Question

How read a CSV file skipping the first column using python

0

Entering edit mode

6.3 years ago

mandimunari • 0

I'm checking the presence of genes in at least 95% of the analyzed bacteria, and to do this is necessary read a CSV file using python. This file contains 15 columns corresponding to the name of the bacteria, and the rows is about the presence (value >= 1) or absence (value <= 0) of the genes, but it's necessary skip the first column and pass through each row of each column and return if the value of the lines is <=0 or >=1. So, I'm stuck in how to skip the first column using CSV library in python.

Thanks

genome python • 27k views

ADD COMMENT • link updated 6.3 years ago by steve ★ 3.5k • written 6.3 years ago by mandimunari • 0

1

Entering edit mode

You'd be best off working on this data in the pandas module. What you're asking is an XY problem. You don't need to ignore the first column specifically, you just need to query the relevant column of the data table. i.e.: print all rows of the dataframe where column X =< 0 && X >= 1.

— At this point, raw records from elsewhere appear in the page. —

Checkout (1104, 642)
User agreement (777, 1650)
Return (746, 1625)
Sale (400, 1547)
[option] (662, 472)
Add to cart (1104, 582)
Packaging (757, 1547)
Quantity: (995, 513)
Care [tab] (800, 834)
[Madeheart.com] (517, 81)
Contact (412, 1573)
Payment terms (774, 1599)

You should give this a go first, as its not a difficult problem with the right tools, and being able to perform queries like this on a dataframe is a very powerful skill.

Make an attempt, show us what code you come up with, and we'll be happy to help you further.

ADD REPLY • link 6.3 years ago by Joe 22k

0

Entering edit mode

Please show us what you tried. This is also more programming than bioinformatics and might get closed for that reason.

ADD REPLY • link 6.3 years ago by WouterDeCoster 48k

score 2 · Answer 1 · 2019-01-10

To skip the first column:

$ printf 'foo,bar\n1,2\n' > test.csv

>>> import csv
>>> with open('test.csv') as fin:
...     reader = csv.reader(fin)
...     for row in reader:
...             print(row[1:])
...
['bar']
['2']

To skip the first row:

$ python
Python 2.7.10 (default, Feb  7 2017, 00:08:15)
[GCC 4.2.1 Compatible Apple LLVM 8.0.0 (clang-800.0.34)] on darwin
Type "help", "copyright", "credits" or "license" for more information.
>>> import csv
>>> rows_to_keep = []
>>> with open('test.csv') as fin:
...     next(fin)
...     reader = csv.reader(fin)
...     for row in reader: rows_to_keep.append(row)
...
'foo,bar\n'
>>> print(rows_to_keep)
[['1', '2']]

I think there might be a slight syntax difference in the next function between Python 2 and 3 but this is the gist of it.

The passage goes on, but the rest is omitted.